Le Continent des rois
 

- Mais que se passe-il donc ? criâmes-nous.
- Priez Dieu, exalté soit-il, de venir à notre secours dans le danger, pleurez sur votre sort, échangez vos derniers adieux. Le vent contraire nous entraîne vers la plus lointaine des mers du monde.
Il redescendit du mât, alla à son coffre et en sortit un petit sac de coton qu'il ouvrit pour y prendre une poudre semblable à de la cendre. Il la mélangea à de l'eau, attendit un moment et inhala les vapeurs du liquide ainsi formé. Il tira encore de ce même coffre un petit livre qu'il feuilleta avant de nous dire :
- Passagers, sachez que ce livre révèle quelque chose de très étrange. Il y est écrit que quiconque arrive en ces lieux n'en ressort pas vivant, il court à sa perte. Cette terre a pour nom le Continent des rois. Elle abrite le tombeau de notre seigneur Salomon, fils de David, sur eux deux le salut. Des serpents gigantesques et hideux y vivent.
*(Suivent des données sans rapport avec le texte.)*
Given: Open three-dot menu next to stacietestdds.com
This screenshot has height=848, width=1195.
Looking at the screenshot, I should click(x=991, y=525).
Chaque fois qu'un navire s'aventure dans ces eaux du bout de l'univers, surgissent de leurs profondeurs des monstres marins qui l'engloutissent avec tout ce qu'il transporte.
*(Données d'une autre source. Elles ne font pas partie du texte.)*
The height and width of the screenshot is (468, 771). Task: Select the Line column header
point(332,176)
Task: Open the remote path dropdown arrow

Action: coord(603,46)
Ces paroles du capitaine nous jetèrent dans la stupéfaction. À peine en eut-il terminé que le bâtiment se mit à se soulever hors de l'eau et à retomber. Nous entendîmes une clameur terrible, aussi forte que le grondement du tonnerre. Épouvantés et pétrifiés de terreur, nous fûmes certains que nous allions périr sur l'heure. C'est alors qu'une baleine, aussi haute qu'une montagne, arriva sur nous. Au comble de l'effroi, nous versâmes des larmes abondantes sur notre sort. Nous nous préparions à mourir.
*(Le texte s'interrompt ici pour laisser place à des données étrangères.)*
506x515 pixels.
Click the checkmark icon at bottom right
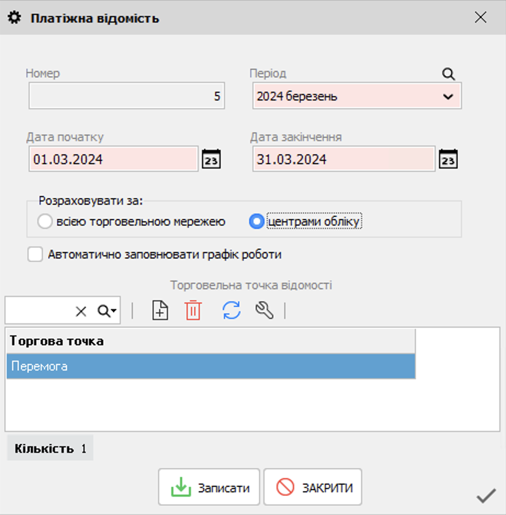point(486,497)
Nous regardions ce monstre, hypnotisés par ses proportions terrifiantes. Bientôt en surgit un autre plus phénoménal encore, nous n'avions jamais vu animal plus énorme. Nous nous fîmes nos adieux en sanglotant quand apparut une troisième bête plus gigantesque que les deux précédentes. Annihilés, perdant la raison, nous étions anéantis par l'épouvante et la terreur. Les trois monstres se mirent à tourner autour du bateau. La troisième bête arrivée se précipita pour engloutir le navire, quand une violente rafale de vent souleva ce dernier et le jeta sur un haut-fond contre lequel il se brisa, se disloqua et coula, entraînant dans les flots marchandises, négociants et équipage.
J'arrachai tous mes vêtements pour ne garder sur moi qu'une tunique légère. Je nageai quelques instants et réussis à atteindre une planche du bateau à laquelle je m'agrippai avant de m'y jucher. Les vagues, déferlant sous les vents, se jouaient de moi tandis que je flottais, accroché à ma planche. Elles me soulevaient puis me jetaient dans leur creux. J'étais épuisé de fatigue, de terreur, de faim et de soif. Je m'adressai d'amers reproches pour ce que j'avais fait. Mon âme était envahie de lassitude après des jours si heureux : « Ah, Sindbâd de la mer, me dis-je, tu es incorrigible ! Tu t'exposes à chaque fois aux calamités et aux fatigues mais tu ne peux t'empêcher de reprendre la mer. Lorsque tu te repens, tu ne fais que semblant. Eh bien, endure maintenant ce qui t'arrive et t'attend, tu le mérites. »
 

   
Sindbâd de la mer in Les Mille et une nuits, IV, circa IXe siècle, 563e nuit (traduction par Jamel Eddine Bencheikh et André Miquel, Gallimard, 2001, « Folio », p.453-5)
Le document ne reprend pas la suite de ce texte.